··· EXTRACT ···
Here we are, just finishing the craziness of the holidays and now, it’s time to hit the ground running for the new year. I’m a couple of months in with a new job, my 3.5-year-old and 19-month-old are nonstop (fun and work), trying to be a good wife, friend, sister, and daughter and YES, I have big cycling goals for the year. The plate is often overflowing, but it’s crucial to make time for your own personal ambitions. For me, cycling is exactly that, it’s my “me” time. I feel refreshed and energized after training and the feeling of accomplishment carries over into momentum to chase after other goals in the day.
This time one year ago, I had just landed in Hawaii for a ten-day training camp and I was already investing in a 25-hour week of training. That was luxurious, but let’s be honest, unless competing as a professional athlete within the top 5% of the field is your full-time job, this type of training isn’t the norm nor feasible for most. I feel lucky to have these opportunities, but I’m also excited about the other priorities and responsibilities in life that keep me diverse.
···
PROBLEM TO WORK ON:
In one to three sentences, explain why the writer of the cycling passage says it's worth making time for cycling despite an overflowing plate.
··· GIVEN INFORMATION ···
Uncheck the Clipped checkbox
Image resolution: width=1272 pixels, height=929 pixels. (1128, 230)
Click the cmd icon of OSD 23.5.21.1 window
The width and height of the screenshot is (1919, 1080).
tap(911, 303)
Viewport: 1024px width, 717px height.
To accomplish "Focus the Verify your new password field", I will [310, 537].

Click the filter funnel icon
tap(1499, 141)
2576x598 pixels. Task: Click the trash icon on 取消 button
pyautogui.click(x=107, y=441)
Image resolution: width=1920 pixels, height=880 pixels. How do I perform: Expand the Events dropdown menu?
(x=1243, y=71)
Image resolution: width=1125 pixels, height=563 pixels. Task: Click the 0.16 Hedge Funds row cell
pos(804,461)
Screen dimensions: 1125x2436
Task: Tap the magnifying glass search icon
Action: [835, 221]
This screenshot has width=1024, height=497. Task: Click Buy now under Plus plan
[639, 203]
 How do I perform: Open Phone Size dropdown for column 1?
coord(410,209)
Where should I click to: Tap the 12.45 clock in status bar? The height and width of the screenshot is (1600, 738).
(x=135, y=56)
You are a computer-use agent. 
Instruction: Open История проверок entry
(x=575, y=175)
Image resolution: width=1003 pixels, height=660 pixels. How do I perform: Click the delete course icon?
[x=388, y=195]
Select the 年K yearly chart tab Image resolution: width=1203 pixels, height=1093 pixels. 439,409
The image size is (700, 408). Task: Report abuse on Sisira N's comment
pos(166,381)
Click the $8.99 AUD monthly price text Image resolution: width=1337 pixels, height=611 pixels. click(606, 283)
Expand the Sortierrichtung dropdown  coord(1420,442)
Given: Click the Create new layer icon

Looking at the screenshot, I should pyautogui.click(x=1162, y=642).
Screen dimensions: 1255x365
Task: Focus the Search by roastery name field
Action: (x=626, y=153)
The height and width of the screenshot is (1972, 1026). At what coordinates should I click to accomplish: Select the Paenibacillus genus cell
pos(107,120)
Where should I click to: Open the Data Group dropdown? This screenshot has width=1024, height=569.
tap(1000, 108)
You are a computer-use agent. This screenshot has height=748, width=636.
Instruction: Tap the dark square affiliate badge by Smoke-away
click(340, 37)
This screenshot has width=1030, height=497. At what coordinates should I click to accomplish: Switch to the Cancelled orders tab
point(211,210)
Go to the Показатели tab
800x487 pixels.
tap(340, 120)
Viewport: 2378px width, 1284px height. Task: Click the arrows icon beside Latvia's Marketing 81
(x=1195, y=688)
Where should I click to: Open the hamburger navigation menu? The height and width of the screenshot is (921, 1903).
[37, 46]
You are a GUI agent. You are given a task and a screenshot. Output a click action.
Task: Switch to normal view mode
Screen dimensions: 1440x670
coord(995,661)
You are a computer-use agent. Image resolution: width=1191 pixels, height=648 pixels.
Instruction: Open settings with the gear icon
···
REPLY:
Cycling is the writer's personal ambition and "me" time. Training leaves the writer refreshed and energized, and the sense of accomplishment carries over into momentum for chasing other goals that day.